* [文書の抜粋]:
==*==

ある都市の地下鉄の車両広告が、実質ゼロになっている驚き


 昨日、ある地方都市に行く機会があって驚かされたことがある。地下鉄の車両の広告が全てJRの広告になっていたのだ。車内中いたるところに同じデザインの一枚のJRの広告が所狭しとベタベタと貼ってあるだけである。

 この地下鉄は市とJRの共同出資で作られている会社だから、広告は実質ゼロと言って良い。皆さんのところの地下鉄や公共交通機関の広告は、どうだろうか?


 広告の減少は半年くらい前から現れていた。座席の上の壁の広告が殆ど見られなくなっていたのだ。それでも天井から吊り下げられた広告は大体埋まっていた。

 例年なら年末年始の今頃は、行楽地の様々な案内で溢れていて、正月気分を感じさせていたものだ。しかし、そういう広告が一枚もないのである。


 広告宣伝が売り上げに影響を与える効果というものが、どれくらいのものなのか私には良く判らないのだが、企業が広告をしなくなったら一体どうなるかということは凡そ見当はつく。

 無論ここでは、最も宣伝効果があるのはどこかという選択の問題があることは理解出来る。経営者が地下鉄の広告は効果が少ないと判断したためであろうか? それにしても異常事態である。こんなことは今まで見たこともない出来事だからだ。

==*==

* [記述課題]: 地下鉄広告の文章を、最後の文のあとから書き継げ。 データは地下鉄広告の文章とは関係がない。

* [収集データ]:
==*==

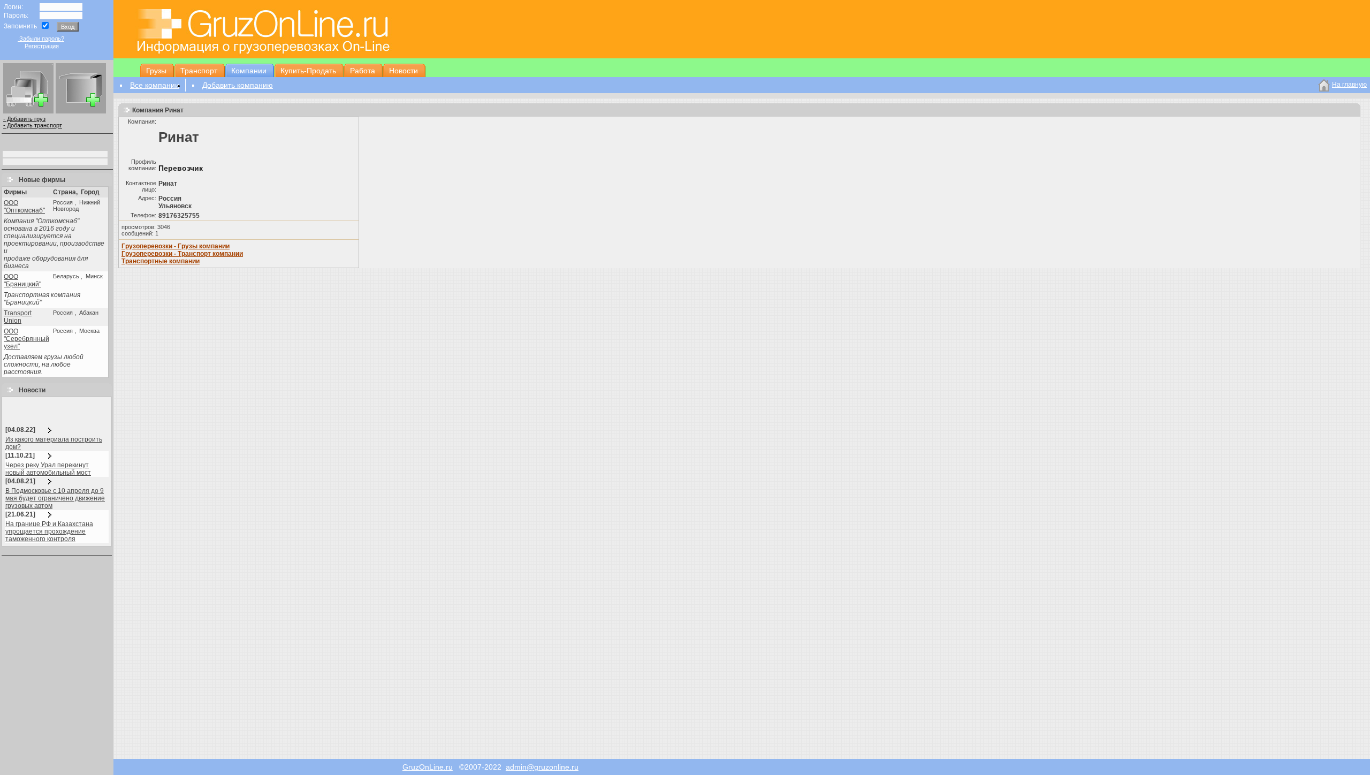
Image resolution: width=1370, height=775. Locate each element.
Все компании (154, 85)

==*==

* [課題の結果]:
 雇用問題としては、現在、派遣社員や季節社員の首切りが起こっていることは報道されている通りだ。正規社員の首切りは、あまり聞かないから大部分のサラリーマンには、お金が回っているのであろう。

 しかし、広告のこのような前代未聞の削減は、経営者レベルで見ると、大変な金詰まりが起こっていることを表わしていて、経営者の意識とサラリーマンの意識との間に大変な開きが起こっていることがわかる。


 経済不安を煽ることは、やがて自分の身に跳ね返って来ることだから、出来るだけそんなことはやりたくない。しかし、地下鉄車両から、実質的に広告が無くなったということが前代見聞の異常事態であることは間違いない。

こういう状況は、グラフで観察するのが最も分り易い。

 御存知の通りガソリンの価格は8月頃はリッター180円台だったと思うが、現在は100円前後となっている。たった4カ月の出来事である。この推移をニューヨークの原油先物価格で見てみると下図の通りである。このグラフはケンミレさんのサイトから頂いたものである。

http://www.miller.co.jp/member/chart/


tomasocのブログ-WTI原油価格月足2004年以降

 これは2003年末から直近の1224日までの月足チャートである。このような大暴騰・大暴落のチャートは、これまでは小型の仕手株が、仕手の資金繰りの行き詰まりによって崩壊した時にのみ起こる現象であった


 しかし、これは世界の石油を供給している巨大マネーの価格推移である。しかも短期的なものではなく5年間の推移なのだ。

 無論これは石油市場単独の問題ではない。前回に述べた米国の5000兆円のCDS残高が深く関係しているのだ。

 原油価格のこのような推移は、原油供給国の経済に甚大な影響を及ぼしている。私が最も大きな影響を受けていると思うのはロシアやベネズエラ等の反米諸国だろうと思う。


 クリスマス明けの昨日、イスラエルは唐突にハマスの拠点に空爆をかけていて、155人が死亡したことが伝えられている。警察官の大量の死者が出ているということだ。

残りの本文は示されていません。